Selain itu, diatur pula soal ancaman pencemaran dalam Pasal 27B ayat (2) UU 1/2024:
Setiap Orang dengan sengaja dan tanpa hak mendistribusikan dan/atau mentransmisikan Informasi Elektronik dan/atau Dokumen Elektronik, dengan maksud untuk menguntungkan diri sendiri atau oranglain secara melawan hukum, dengan ancaman pencemaran atau dengan ancaman akan membukarahasia, memaksa orang supaya:
memberikan suatu barang yang sebagian atau seluruhnya milik orang tersebut atau milik oranglain; atau
memberi utang, membuat pengakuan utang, atau menghapuskan piutang.
Yang dimaksud dengan "ancaman pencemaran" adalah ancaman menyerang kehormatan atau nama baik orang lain dengan cara menuduhkan suatu hal dengan maksud supaya hal tersebut diketahui umum, sebagaimana disebutkan Penjelasan Pasal 27B ayat (2) UU 1/2024.
Pelanggar Pasal 27B ayat (2) UU 1/2024 dipidana penjara paling lama 6 tahun dan/atau denda paling banyak Rp1 miliar, sebagaimana diatur dalam Pasal 45 ayat (10) UU 1/2024.
Namun patut dicatat, Pasal 27A dan Pasal 27B ayat (2) UU 1/2024 merupakan tindak pidana aduan absolut yang hanya dapat dituntut atas pengaduan korban atau orang yang terkena tindak pidana dan bukan oleh badan hukum.[2]
Kemudian menyambung pertanyaan Anda, tentang apabila isi konten tersebut merupakan sebuah fakta atau kenyataan, bisakah termasuk dalam pencemaran nama baik? Sepanjang penelusuran kami berdasarkan Lampiran SKB UU ITE yang menerangkan perihal Pasal 27 ayat (3) UU ITE tentang pencemaran nama baik sebelum diubah dengan Pasal 27A dan Pasal 27B ayat (2) UU 1/2024, jika muatan/konten tersebut berupa penilaian, pendapat, hasil evaluasi atau sebuah kenyataan, maka bukan termasuk delik pencemaran nama baik (hal. 11).

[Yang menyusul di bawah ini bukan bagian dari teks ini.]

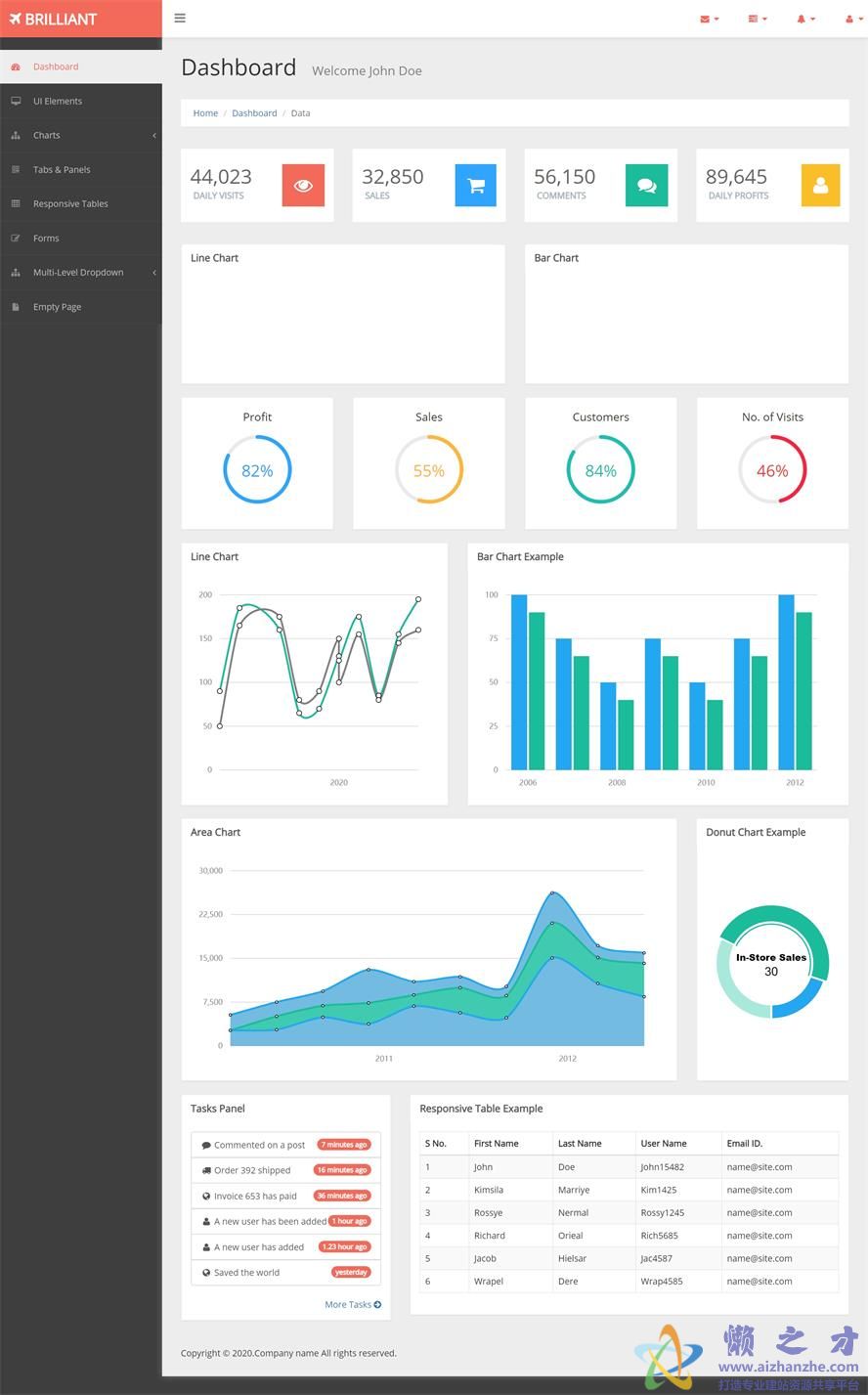Image resolution: width=868 pixels, height=1395 pixels.
Task: Open the bell notifications dropdown
Action: click(805, 19)
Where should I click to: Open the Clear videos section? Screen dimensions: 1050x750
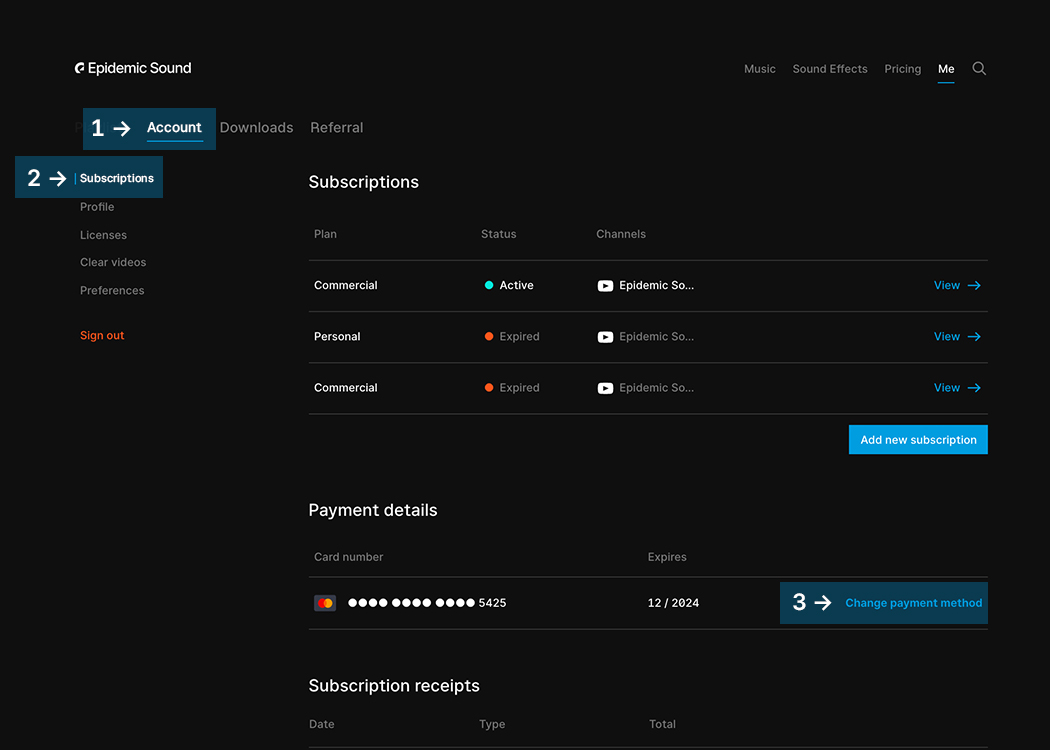pos(112,261)
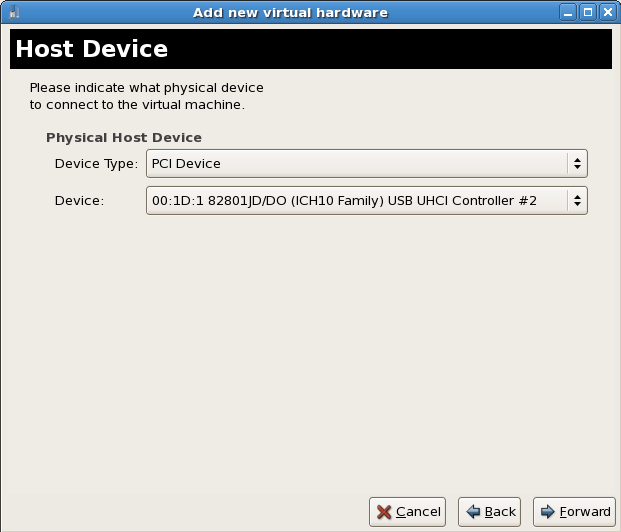Click the "Device Type:" label
Screen dimensions: 621x532
tap(96, 163)
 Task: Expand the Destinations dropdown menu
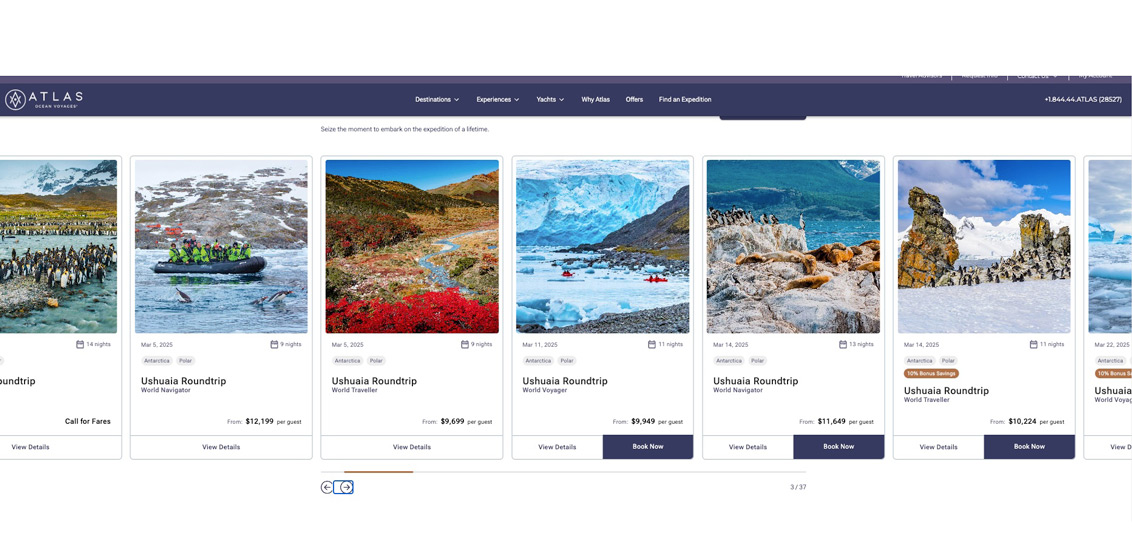pyautogui.click(x=437, y=100)
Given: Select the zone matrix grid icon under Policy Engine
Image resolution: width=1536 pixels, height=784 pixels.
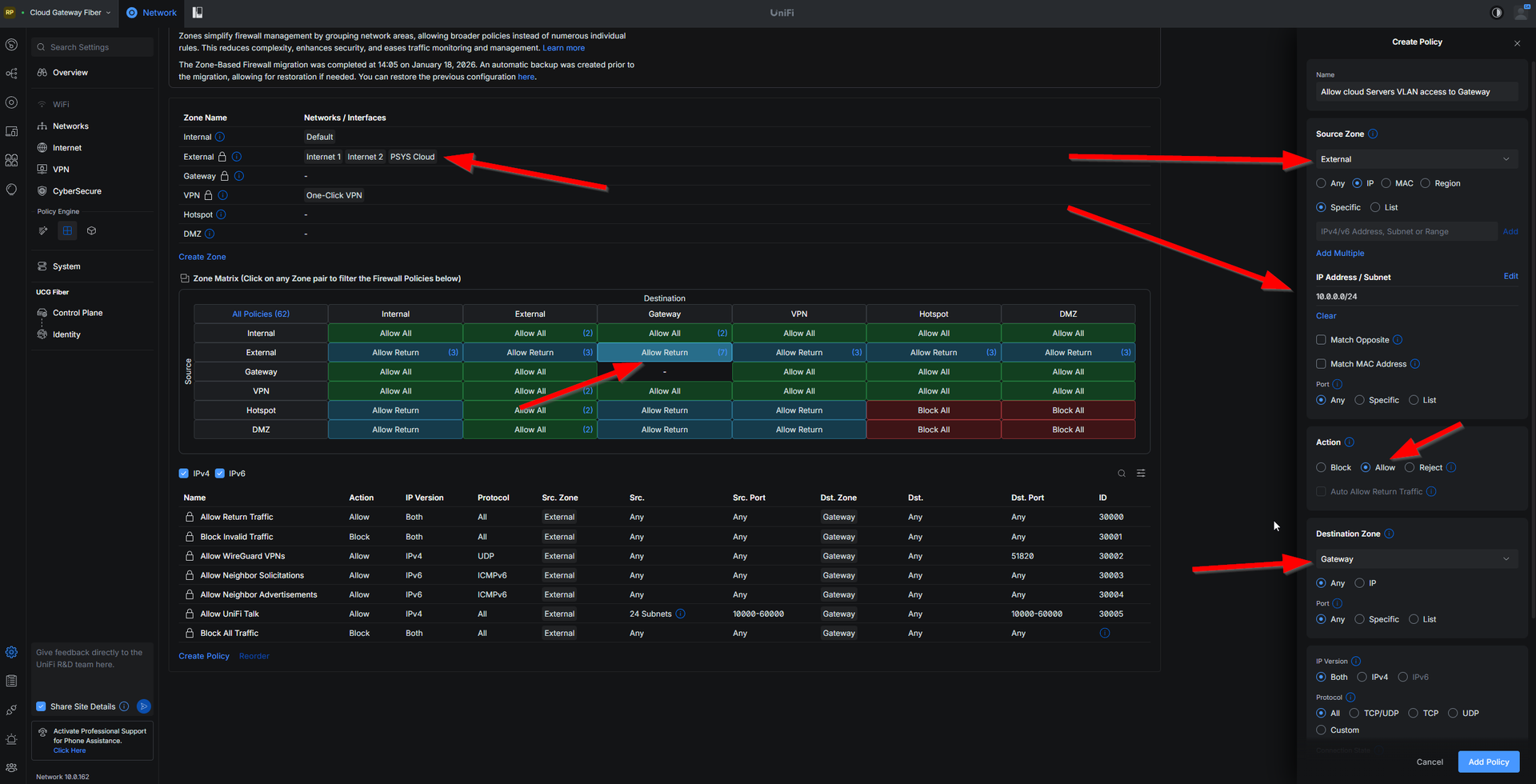Looking at the screenshot, I should (67, 231).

Dengan demikian, kami berpendapat konten dan konteks menjadi bagian yang sangat penting untuk dipahami. Tercemarnya atau rusaknya nama baik seseorang secara hakiki hanya dapat dinilai oleh orang yang bersangkutan. Dengan kata lain, korbanlah yang dapat menilai secara subjektif tentang konten atau bagian mana dari informasi atau dokumen elektronik yang ia rasa telah menyerang kehormatan atau nama baiknya. Sehingga dari konten dan konteks tersebut perlu ditafsirkan lebih lanjut apakah benar memenuhi unsur pencemaran nama baik atau tidak.